В игре ее конный не словит,
В беде - не сробеет, - спасет:
Коня на скаку остановит,
В горящую избу войдет!

       Автор говорит о двух вполне самостоятельных ситуациях, своеобразно переплетенных в тексте четверостишия. Назовем первую из них - игровой, а вторую - бедовой. В игровой ситуации "величавая славянка" демонстрирует ловкость и силу: "В игре ее конный не словит... Коня на скаку остановит", а в бедовой - мужество и отвагу: "В беде - не сробеет, - спасет... В горящую избу войдет". Таким набором качеств обладает далеко не каждый мужчина.
       "Беда", о которой говорится в тексте, это пожар, а что это за игра, в которой всадник преследует женщину? После Проппа ответ на этот вопрос почти очевиден. Речь идет о какой-то ритуальной игре, заменившей собой обряд инициации. И сейчас еще в деревне можно услышать о разделении девушек на не целованных и уже "побывавших под конем". Символика скачущего коня достаточно очевидна.
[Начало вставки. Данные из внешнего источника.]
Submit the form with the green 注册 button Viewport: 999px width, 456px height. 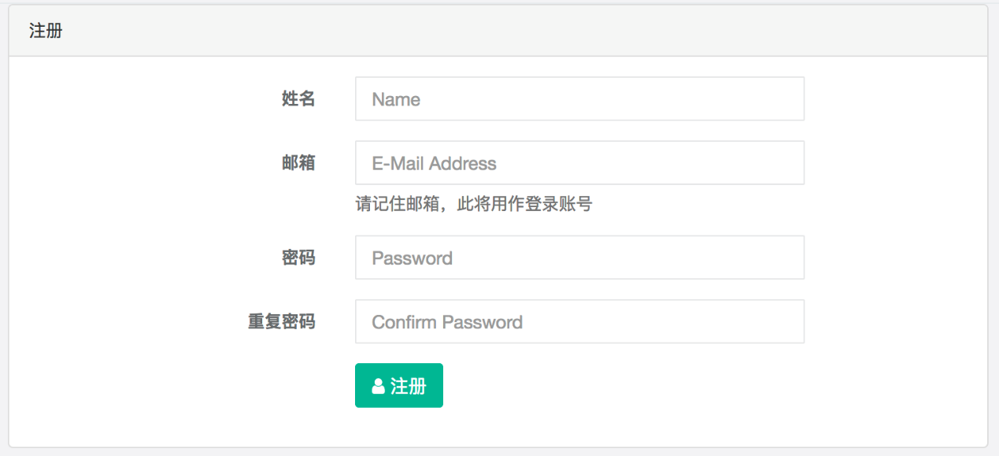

А какие усилия необходимы для его остановки, наглядно показывают клодтовские мальчики. Как же реально могла бы остановить коня некрасовская женщина?
        Если исходить из буквального понимания ситуации, то необходимо признать, что Славянка обладает огромной инерционной массой. Косвенным намеком на ее "массивность" служит само наименование этого женского типа - "величавый". Такие плавные, несколько замедленные и точные движения свойственны людям с особо крупными размерами тела. Однако массы даже самой крупной женщины едва ли достаточно для остановки коня "на скаку". А если достаточно, то это не женщина, а какое-то иное существо.
       В тексте прямо не говорится, как именно конь был остановлен на скаку - повален на землю или взвился на дыбы. Не сам ли он встал как вкопанный, вдруг почуяв, что перед ним не робкая женщина, а крупный и опасный хищник?
       Намек на возможность зооморфной трансформации неявно присутствует в тексте поэмы. Описывая облик "величавой славянки", автор отмечает ее необыкновенно длинные и густые волосы. Обычно они спрятаны от взора, но в распущенном виде укрывают крестьянку целиком: "Тяжелые русые косы / Упали на смуглую грудь,/ Покрыли ей ноженьки босы, /Мешают крестьянке взглянуть". Такое зрелище невольно вызывает в сознании образ зверя, покрытого длинной шерстью и наводит на мысль об оборотне.
        Третья возможность, тоже достаточно очевидная после Фрейда, заключается в том, что никакого реального коня Славянка не останавливала. Автор символически продемонстрировал таким образом ее необыкновенную "женскую силу", соединяющую в себе сексуальность и плодоносность. В русской культуре нет других способов выражения женской сексуальности как через наделение женщины сходными мужскими достоинствами. Обычно это проявляется в сближениях и сравнениях ее с конем.
       А показателем женской плодовитости служит размер груди и число детей. Впечатляющим образом эти показатели соединяются у "величавой славянки": "Сидит, как на стуле, двухлетний / Ребенок у ней на груди...". Такая грудь напоминает уже не о яблоках или грушах, а о дынях ли арбузах. Плоды указанного размера обломят любую ветвь - они способны покоится только на Земле.
       Ключевое слово сказано. Конечно же, " величавая славянка" - это не женщина, а персонифицированный до женского "типа" образ Матери-Земли. Поэтому мы легко верим Некрасову, когда он повествует о необыкновенных достоинствах "русских женщин", используя для этого систему образов Огня и Коня. Фактически, он бессознательно применяет специальный культурный код, отсылающий к мифологическому уровню языка, куда мы и проваливаемся, бессознательно его дешифруя.
       Итак, Славянка, подобно Морозу, представляет собой мифологический образ, в основе которого лежит архетипическая структура, связанная с комплексом плодородия. Не удивительно, после этого, насколько многочисленны и разнообразны черты сходства этих персонажей.